Particolare attenzione va posta nei confronti di quei farmaci “con una ridotta finestra terapeutica, quelli che gli organismi regolatori chiamano NDA (Narrow Therapeutic Index Drugs): con questi medicinali lo spazio esistente tra la comparsa di reazioni avverse, oppure il fallimento terapeutico, è molto ristretto, quindi piccole variazioni di concentrazione del farmaco possono produrre o una reazione avversa o un fallimento terapeutico. Dunque le interazioni farmacologiche diventano molto rilevanti, perché anche spostando di poco la concentrazione del farmaco vittima, possono produrre degli effetti molto importanti sul piano clinico. Ebbene, la levotiroxina è un farmaco con una ridotta finestra terapeutica e quindi è particolarmente sensibile a possibili variazioni della sua concentrazione.

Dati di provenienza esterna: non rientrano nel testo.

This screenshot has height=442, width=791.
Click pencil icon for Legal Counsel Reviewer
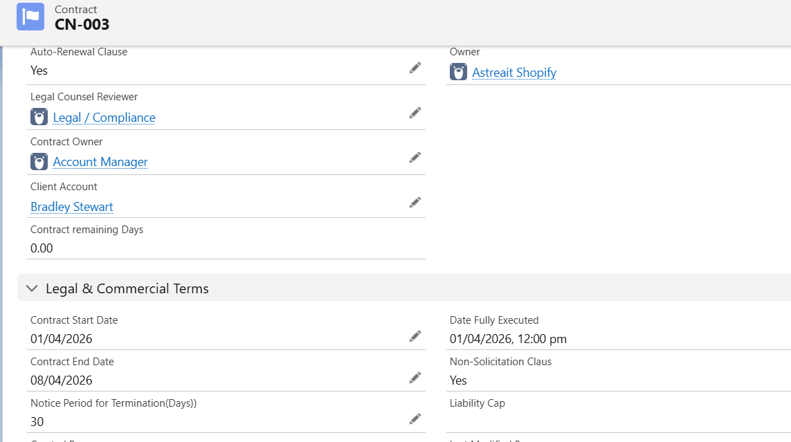415,113
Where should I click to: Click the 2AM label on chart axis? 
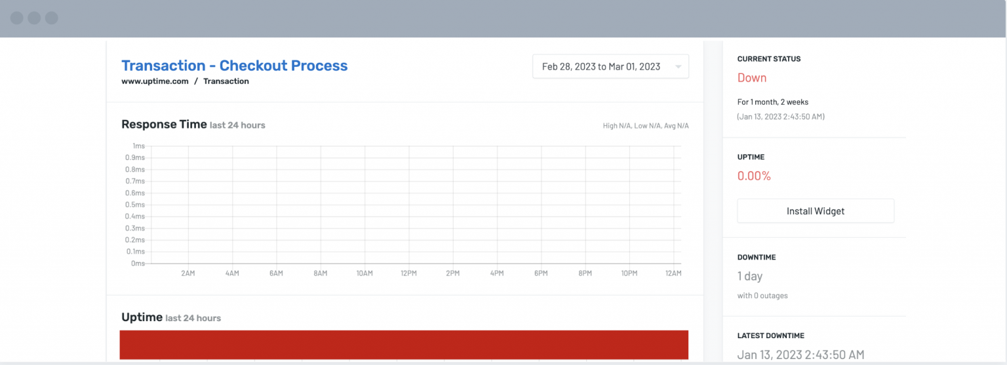coord(188,273)
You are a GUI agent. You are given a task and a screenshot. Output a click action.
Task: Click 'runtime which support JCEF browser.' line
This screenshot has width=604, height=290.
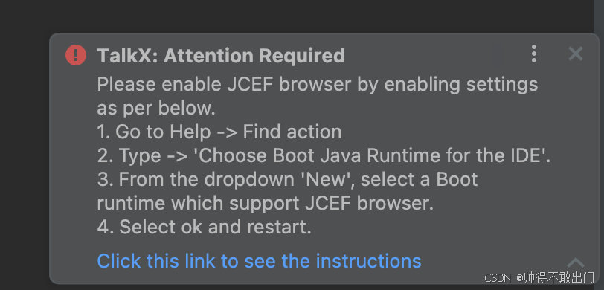coord(266,204)
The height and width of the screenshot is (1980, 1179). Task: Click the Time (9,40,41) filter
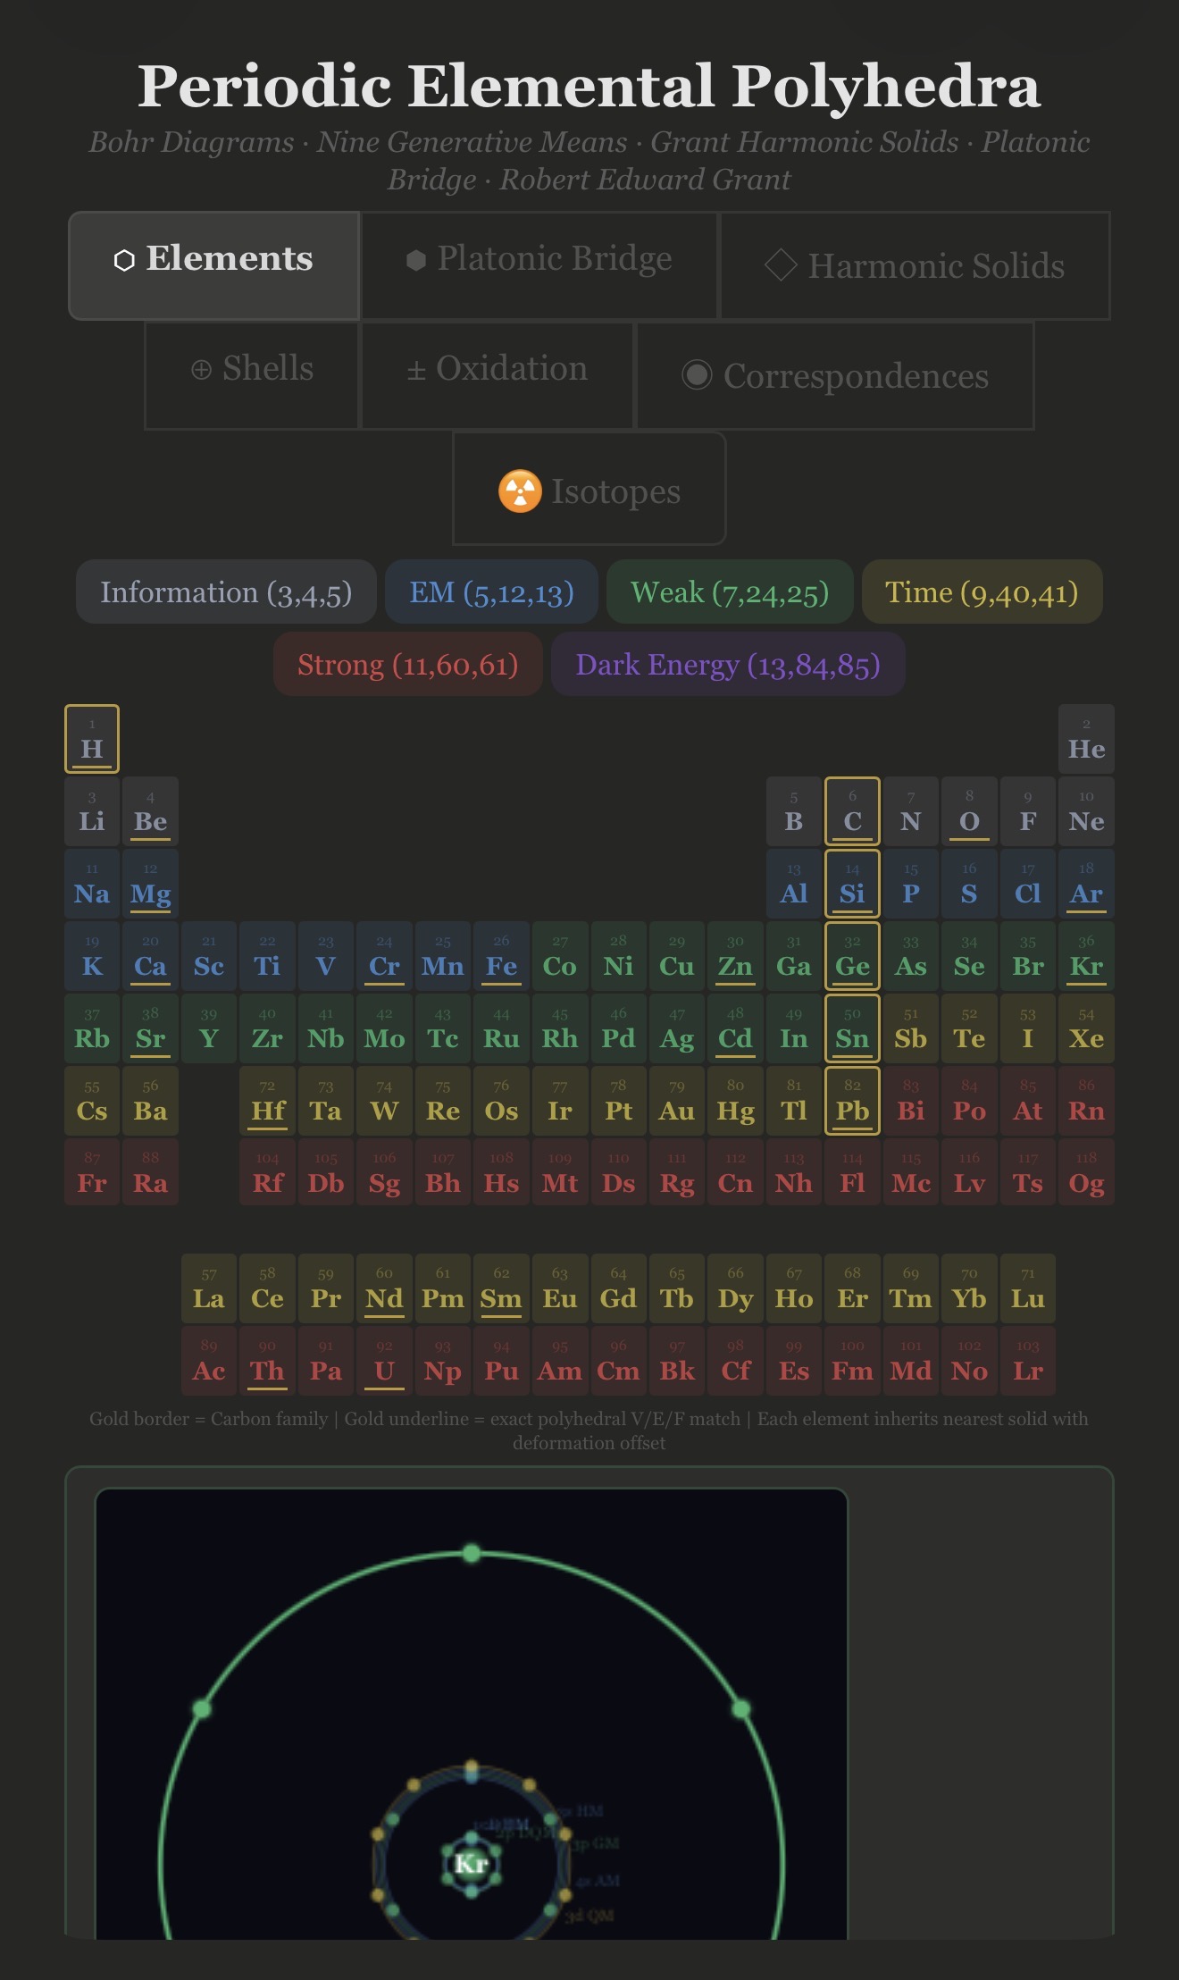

Questa molecola non si sottrae, come tutti gli altri farmaci ad avere interazioni farmacologiche con alcuni farmaci a livello di assorbimento, di distribuzione, di metabolismo e di eliminazione. Faccio un esempio noto: un anticoagulante orale che è il warfarin e la levotiroxina possono interferire l’uno con l’altro perché tutti e due si legano molto alle proteine plasmatiche attraverso il quale il farmaco circola per il nostro organismo e quindi si possono spiazzare l’una con l’altra. Questo è un esempio di interferenza in termini di distribuzione. Inoltre, la levotiroxina è molto sensibile per quanto riguarda l’assorbimento a livello intestinale”.

Ma quali possono essere le conseguenze cliniche di queste interazioni farmacologiche? Spiega il farmacologo: “Le conseguenze cliniche sono tutte in termini di fallimento terapeutico nel momento in cui noi non assorbiamo o comunque non abbiamo la giusta concentrazione di levotiroxina in circolo. Quindi sostanzialmente il paziente non va a target terapeutico, non riesce a correggere completamente il proprio ipotiroidismo e questo spesso si evince anche banalmente quando si fa la misurazione del TSH. Una situazione ovviamente molto seria perché chiaramente non stiamo facendo la terapia corretta”.

Quali soluzioni possono essere intraprese per minimizzare il rischio di fallimento della terapia? “Abbiamo detto che il pH acido è importante perché la levotiroxina deve essere correttamente e completamente dissolta dalla compressa e deve essere perfettamente solubilizzata per poter essere poi assorbita. Detta così è come la scoperta dell’acqua calda, ma è evidente che se io miglioro a priori la dissoluzione, la solubilizzazione della levotiroxina, ovviamente miglioro molto le condizioni di assorbimento, anche talvolta in situazioni in cui magari il pH non è perfetto. Quindi ho bisogno di formulazioni diverse, che oggi sono disponibili e che migliorano l’assorbimento lavorando sulla dissoluzione e la solubilizzazione. Il che non significa che a questo punto possiamo fare tutto quello che vogliamo con gli alimenti o con gli altri farmaci, ma significa che siamo andati incontro al fatto che è un farmaco con una ridotta finestra terapeutica, gli abbiamo dato più spazio e quindi è molto verosimile che se anche l’interazione dovesse avvenire, avrebbe un impatto decisamente ridotto sull’outcome clinico”.